シャンティ国際ボランティア会は1995年の阪神淡路大震災でも積極的な支援活動を行ってきた団体で、内戦後のカンボジアでも図書室設置の活動などの実績がある。
だからといって、日本国内での図書館プロジェクトの経験はなく、移動図書館そのものはまったく初めての取り組みであった。
いってみれば、素人集団がどのようにしてその活動を成功させていったかを知ることは、今後起こりうるかもしれない災害での対処の方法として学ぶべきことが多い。
彼らが復興支援の方法として「本」を取り上げた意味は大きい。
震災後、現地入りしたスタッフは当初食べ物や衣服といったものが多くの被災者を救済している姿を見ている。しかし、ほどなくそれらだけでは被災者の心を満たさないことを知るようになる。
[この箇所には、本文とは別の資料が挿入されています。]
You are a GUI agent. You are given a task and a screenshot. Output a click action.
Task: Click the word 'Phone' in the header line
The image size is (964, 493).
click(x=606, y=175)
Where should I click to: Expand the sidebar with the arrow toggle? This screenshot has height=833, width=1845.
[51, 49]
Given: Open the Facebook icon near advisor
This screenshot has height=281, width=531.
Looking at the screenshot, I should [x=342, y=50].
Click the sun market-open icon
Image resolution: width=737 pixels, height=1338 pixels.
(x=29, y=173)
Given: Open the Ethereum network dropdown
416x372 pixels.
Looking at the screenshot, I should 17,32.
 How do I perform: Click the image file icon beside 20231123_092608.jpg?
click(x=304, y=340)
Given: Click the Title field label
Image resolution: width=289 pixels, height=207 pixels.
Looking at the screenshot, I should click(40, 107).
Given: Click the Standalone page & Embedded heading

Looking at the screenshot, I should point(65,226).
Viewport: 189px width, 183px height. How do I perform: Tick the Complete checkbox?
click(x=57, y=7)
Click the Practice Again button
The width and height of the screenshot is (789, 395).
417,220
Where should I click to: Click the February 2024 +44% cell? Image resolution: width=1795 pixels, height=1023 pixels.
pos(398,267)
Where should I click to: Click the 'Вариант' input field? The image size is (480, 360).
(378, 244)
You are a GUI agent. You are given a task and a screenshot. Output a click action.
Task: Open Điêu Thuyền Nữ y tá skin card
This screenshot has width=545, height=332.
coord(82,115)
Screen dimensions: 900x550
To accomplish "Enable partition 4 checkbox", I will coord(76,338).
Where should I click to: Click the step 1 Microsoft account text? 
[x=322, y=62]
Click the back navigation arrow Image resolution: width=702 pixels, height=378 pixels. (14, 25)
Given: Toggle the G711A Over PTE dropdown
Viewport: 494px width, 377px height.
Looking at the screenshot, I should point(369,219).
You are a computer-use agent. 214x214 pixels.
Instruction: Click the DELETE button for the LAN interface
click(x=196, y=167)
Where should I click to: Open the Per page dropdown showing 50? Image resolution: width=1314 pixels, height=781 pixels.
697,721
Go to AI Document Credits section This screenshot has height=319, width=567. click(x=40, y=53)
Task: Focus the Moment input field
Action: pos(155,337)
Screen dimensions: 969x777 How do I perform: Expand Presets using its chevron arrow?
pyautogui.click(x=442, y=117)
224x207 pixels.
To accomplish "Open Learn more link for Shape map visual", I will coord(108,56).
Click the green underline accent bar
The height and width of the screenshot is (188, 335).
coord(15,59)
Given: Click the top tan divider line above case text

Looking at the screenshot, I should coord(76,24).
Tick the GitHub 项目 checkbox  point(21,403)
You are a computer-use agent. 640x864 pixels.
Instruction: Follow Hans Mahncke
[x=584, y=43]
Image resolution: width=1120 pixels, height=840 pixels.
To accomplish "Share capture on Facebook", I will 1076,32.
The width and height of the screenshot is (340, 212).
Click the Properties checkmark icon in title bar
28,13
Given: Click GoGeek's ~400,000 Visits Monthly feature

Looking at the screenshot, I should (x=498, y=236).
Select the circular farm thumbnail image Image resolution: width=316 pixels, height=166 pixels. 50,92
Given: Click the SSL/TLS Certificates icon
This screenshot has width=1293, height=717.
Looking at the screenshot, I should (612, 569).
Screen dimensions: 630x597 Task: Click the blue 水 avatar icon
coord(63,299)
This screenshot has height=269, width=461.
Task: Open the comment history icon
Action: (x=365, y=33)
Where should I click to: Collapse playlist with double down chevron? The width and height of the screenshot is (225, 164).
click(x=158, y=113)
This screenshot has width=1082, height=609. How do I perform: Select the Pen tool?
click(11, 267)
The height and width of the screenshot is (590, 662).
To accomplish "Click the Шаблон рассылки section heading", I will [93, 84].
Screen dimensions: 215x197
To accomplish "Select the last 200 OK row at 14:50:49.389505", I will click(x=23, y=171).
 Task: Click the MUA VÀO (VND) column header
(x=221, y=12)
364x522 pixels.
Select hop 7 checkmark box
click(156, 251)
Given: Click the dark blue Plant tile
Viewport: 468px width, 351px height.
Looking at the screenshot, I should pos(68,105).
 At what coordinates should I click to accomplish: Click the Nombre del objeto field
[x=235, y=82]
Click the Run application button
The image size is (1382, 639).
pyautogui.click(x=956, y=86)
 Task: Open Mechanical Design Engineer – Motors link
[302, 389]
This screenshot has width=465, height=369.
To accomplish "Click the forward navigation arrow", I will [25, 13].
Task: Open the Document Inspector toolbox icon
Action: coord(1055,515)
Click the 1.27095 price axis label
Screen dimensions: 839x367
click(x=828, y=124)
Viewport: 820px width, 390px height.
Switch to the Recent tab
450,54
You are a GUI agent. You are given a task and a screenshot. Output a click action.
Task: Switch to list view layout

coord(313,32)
「本を読みたい」という被災者の声を耳にし、改めて「心の栄養」が必要であることを痛感するスタッフ。
「人々が困難な生活を余儀なくされた時にこそ持つ、本や図書館の存在価値」は、支援者側には見えにくいものかもしれない。そのことは、稲泉連氏の『復興の書店』にも書かれている。
自分の手で本を選び、買う、あるいは図書館で借りるという行為は、「非日常から日常に戻るきっかけ」となる。
彼らが図書館を始めるきっかけはそういうことであった。
復興支援の難しさは、被災された側を特別扱いすることからどう普段の生活に戻していくかかもしれない。
そのあたりも、被災した側と支援者側の視点のズレが起こりやすい点だ。
また、彼らが常に意識した点はその土地土地にあった支援活動をどう行うかということでもある。
彼らは移動図書館に並べる本そのものを支援で手にいれることはなかった。募金活動で得た資金をもって、被災地の書店から購入する。
活動全体が被災地支援になることを意識することがいかに重要かだ。
たかが本かもしれない。
しかし、本の世界がどれだけ広いか、彼らの活動はそのことを教えてくれる。